▶ What is expected:
Transcribe each of the following records word for word, with nothing changed.

▶ The records:

· · · · · · ·

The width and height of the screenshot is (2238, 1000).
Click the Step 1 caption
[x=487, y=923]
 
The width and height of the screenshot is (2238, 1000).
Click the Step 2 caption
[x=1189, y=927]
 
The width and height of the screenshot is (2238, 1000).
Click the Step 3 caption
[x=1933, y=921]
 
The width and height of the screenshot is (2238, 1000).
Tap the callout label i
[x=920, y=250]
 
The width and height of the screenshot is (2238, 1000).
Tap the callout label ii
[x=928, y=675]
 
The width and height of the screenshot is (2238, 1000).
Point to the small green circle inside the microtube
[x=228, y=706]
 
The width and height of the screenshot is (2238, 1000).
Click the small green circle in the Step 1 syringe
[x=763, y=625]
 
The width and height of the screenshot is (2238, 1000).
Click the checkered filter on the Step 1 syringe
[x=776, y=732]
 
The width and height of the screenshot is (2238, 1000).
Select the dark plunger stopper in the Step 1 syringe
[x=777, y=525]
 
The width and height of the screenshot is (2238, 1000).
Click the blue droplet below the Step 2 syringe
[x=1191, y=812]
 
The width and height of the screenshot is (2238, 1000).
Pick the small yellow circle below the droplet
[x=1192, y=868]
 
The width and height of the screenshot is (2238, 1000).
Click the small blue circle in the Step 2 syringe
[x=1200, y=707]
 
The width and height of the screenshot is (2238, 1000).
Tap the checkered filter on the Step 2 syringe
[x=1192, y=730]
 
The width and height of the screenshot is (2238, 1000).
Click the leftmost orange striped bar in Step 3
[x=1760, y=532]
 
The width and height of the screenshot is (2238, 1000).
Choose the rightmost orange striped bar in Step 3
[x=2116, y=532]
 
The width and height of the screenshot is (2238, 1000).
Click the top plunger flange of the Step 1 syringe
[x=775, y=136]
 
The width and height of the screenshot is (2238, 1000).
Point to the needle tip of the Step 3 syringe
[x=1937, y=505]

· · · · · · ·

▶ Response to the exercise:
The width and height of the screenshot is (2238, 1000).
Click the Step 1 caption
[x=487, y=923]
 
The width and height of the screenshot is (2238, 1000).
Click the Step 2 caption
[x=1189, y=927]
 
The width and height of the screenshot is (2238, 1000).
Click the Step 3 caption
[x=1933, y=921]
 
The width and height of the screenshot is (2238, 1000).
Tap the callout label i
[x=920, y=250]
 
The width and height of the screenshot is (2238, 1000).
Tap the callout label ii
[x=928, y=675]
 
The width and height of the screenshot is (2238, 1000).
Point to the small green circle inside the microtube
[x=228, y=706]
 
The width and height of the screenshot is (2238, 1000).
Click the small green circle in the Step 1 syringe
[x=763, y=625]
 
The width and height of the screenshot is (2238, 1000).
Click the checkered filter on the Step 1 syringe
[x=776, y=732]
 
The width and height of the screenshot is (2238, 1000).
Select the dark plunger stopper in the Step 1 syringe
[x=777, y=525]
 
The width and height of the screenshot is (2238, 1000).
Click the blue droplet below the Step 2 syringe
[x=1191, y=812]
 
The width and height of the screenshot is (2238, 1000).
Pick the small yellow circle below the droplet
[x=1192, y=868]
 
The width and height of the screenshot is (2238, 1000).
Click the small blue circle in the Step 2 syringe
[x=1200, y=707]
 
The width and height of the screenshot is (2238, 1000).
Tap the checkered filter on the Step 2 syringe
[x=1192, y=730]
 
The width and height of the screenshot is (2238, 1000).
Click the leftmost orange striped bar in Step 3
[x=1760, y=532]
 
The width and height of the screenshot is (2238, 1000).
Choose the rightmost orange striped bar in Step 3
[x=2116, y=532]
 
The width and height of the screenshot is (2238, 1000).
Click the top plunger flange of the Step 1 syringe
[x=775, y=136]
 
The width and height of the screenshot is (2238, 1000).
Point to the needle tip of the Step 3 syringe
[x=1937, y=505]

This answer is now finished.